Letters and numbers
The source MUST be transcribed following the letters used in the source: there MUST NOT be any editorial corrections.
Ramist letters ("u"/"v", "i"/"j")
In medieval documents
Ramist letters are a distinction of form, and MUST be normalized and transcribed as "i" and "u".
In modern and contemporary documents
For modern and contemporary manuscripts, ramist normalization MAY NOT be applied and instead the transcription MAY follow the modern usage, including for capital letters.
In printed sources, the transcription MUST follow the usage of the printer.
Capital letters
Trois cas d'usage recommandés:
- lettrines ou initiales ornées;
- titres courants;
- lettres en début de mot sémantiques;
La pratique de transcription doit être homogène.
The distinction between lowercase and uppercase can be difficult to make: transcribing upper or lower case MUST be consistent.

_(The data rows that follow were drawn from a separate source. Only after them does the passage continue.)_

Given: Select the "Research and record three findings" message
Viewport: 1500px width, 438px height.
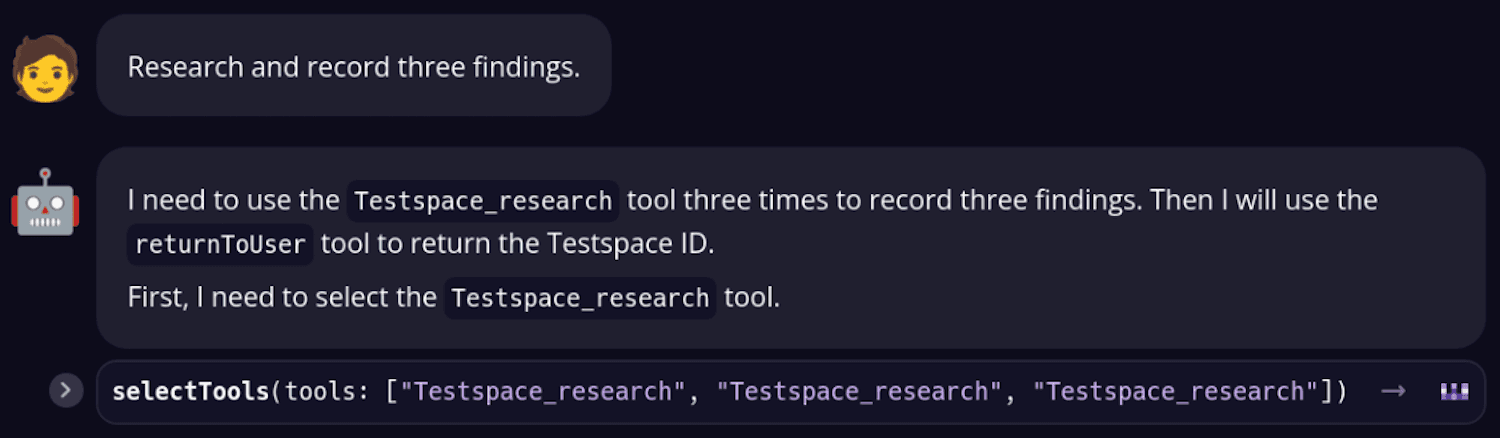Looking at the screenshot, I should click(353, 67).
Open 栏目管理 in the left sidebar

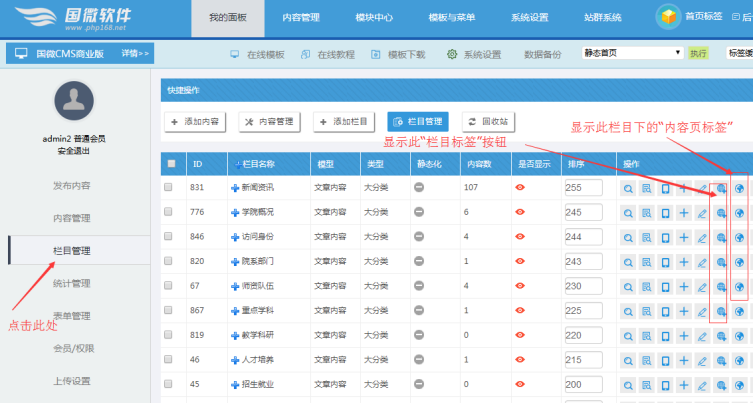(72, 250)
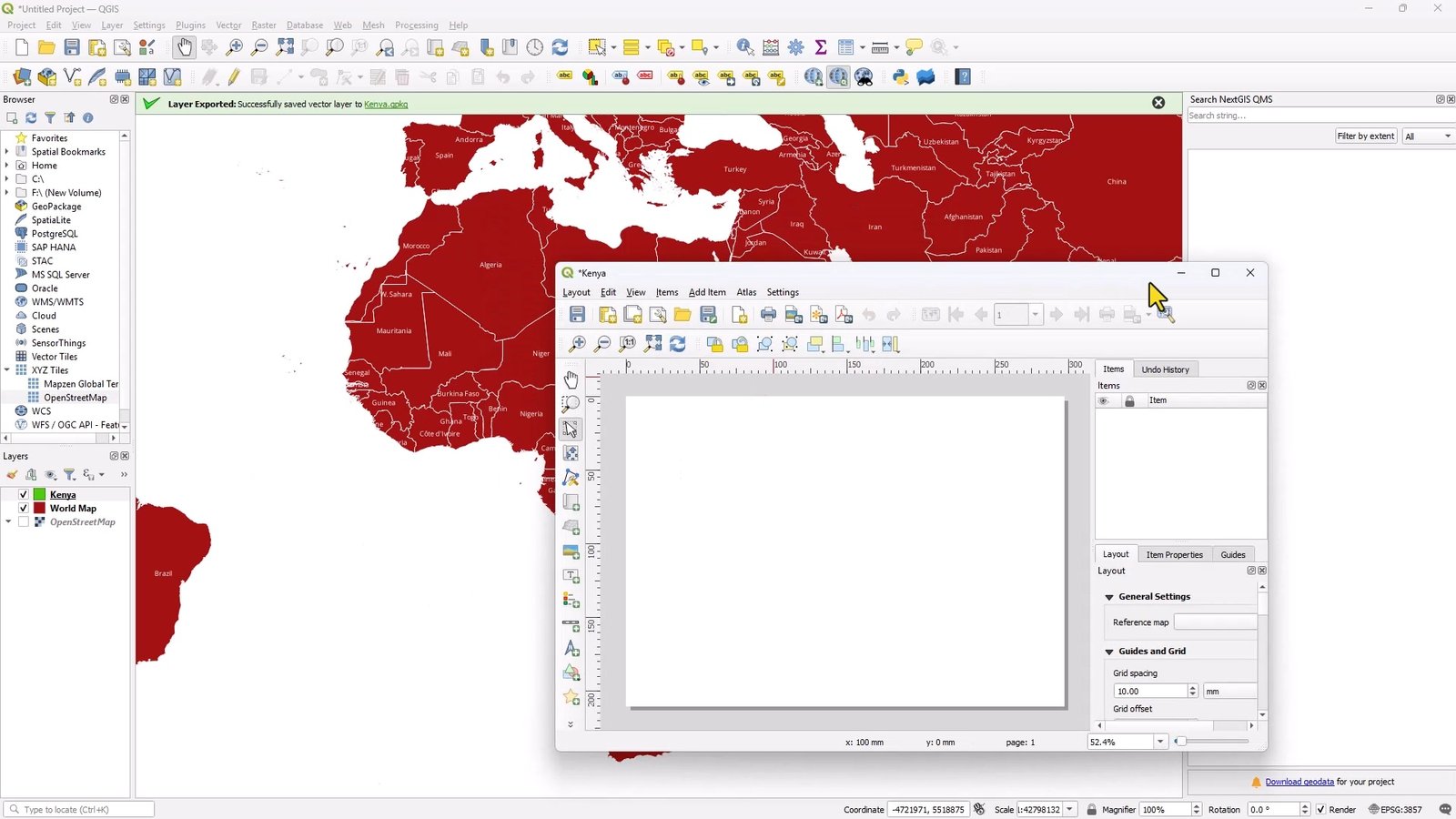This screenshot has width=1456, height=819.
Task: Open the Scale dropdown in status bar
Action: 1069,809
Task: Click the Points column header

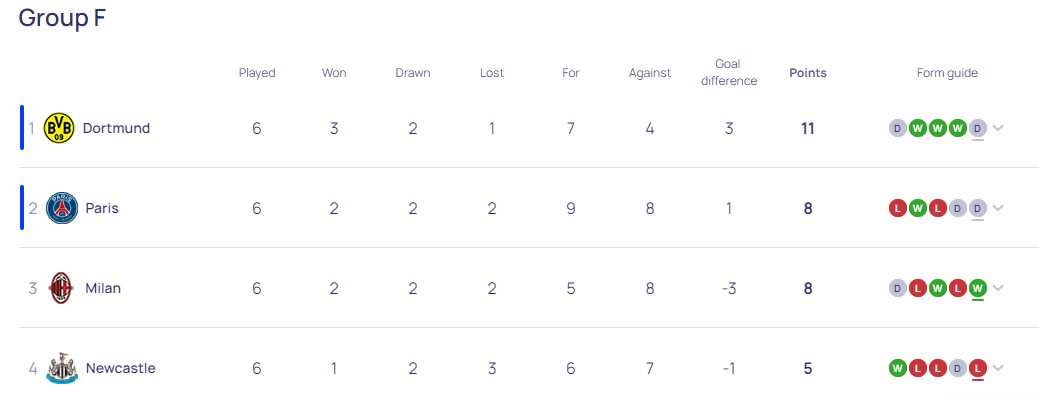Action: tap(808, 73)
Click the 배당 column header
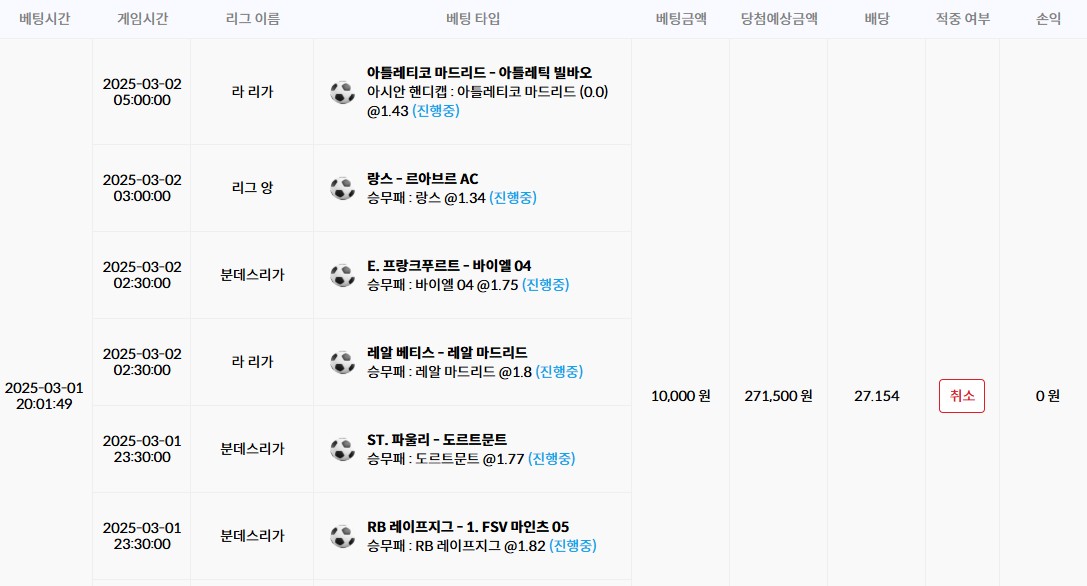This screenshot has width=1087, height=586. (x=876, y=19)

Lowercase letters MUST NOT be normalized into capital letters. However, when the tracing of a letter at the beginning of a word is ambiguous and could be considered a lowercase letter when we expect a capital letter, we MAY transcribe it as a capital letter.
Drop capitals and decorated letters MUST be transcribed with capital letters and MUST be considered as not a part of the same text line as the line they semantically belong to: they should be identified as drop capitals during the image segmentation phase.
However, oversized capitals expanding above the baseline, in particular at the beginning of paragraphs MUST be transcribed regardless of much of the letter is missing in the mask's polygon.
Digits and numerals
Numbers MUST be transcribed as they appear in the document, whether as Roman or Arabic numerals..
- For Roman numerals, ramist standardization (u, v, i, j) MAY be applied following the rules specified above.
- Numbers written with superscript letters MUST follow the rules specified in the section dedicated to superscript abbreviations.
- The groups of numbers MUST be clearly separated, and the punctuation around the number MUST be retained where it exists.
In modern and contemporary documents, when the distinction between a capital I and a 1 is difficult to make (as can be the case in typewritten documents or in some manuscripts), we MAY follow the transcription that makes the most sense in the source.
Old-style roman numerals M and D (sometimes transcribed as "CIↃ" and "IↃ") MUST be transcribed as, respectively, M and D.